◆ **WORK REQUIRED**: Please pull out every line of the material below that contains the string "Task". Case counts.

** Begin RECORDS FOR THE EXERCISE **

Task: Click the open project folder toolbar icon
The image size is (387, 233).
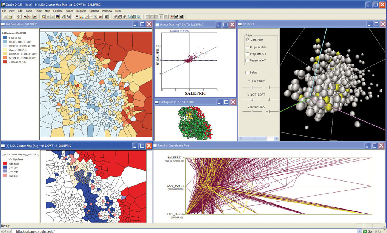Action: click(10, 17)
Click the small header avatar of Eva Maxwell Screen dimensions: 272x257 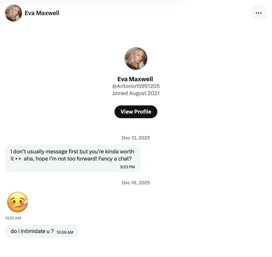(x=13, y=13)
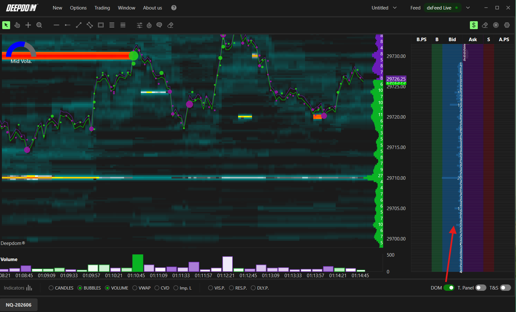
Task: Open the dxFeed Live feed dropdown
Action: pos(468,8)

** End RECORDS FOR THE EXERCISE **

◆ **FINISHED ANSWER**:
Task: Click the open project folder toolbar icon
Task: Open the dxFeed Live feed dropdown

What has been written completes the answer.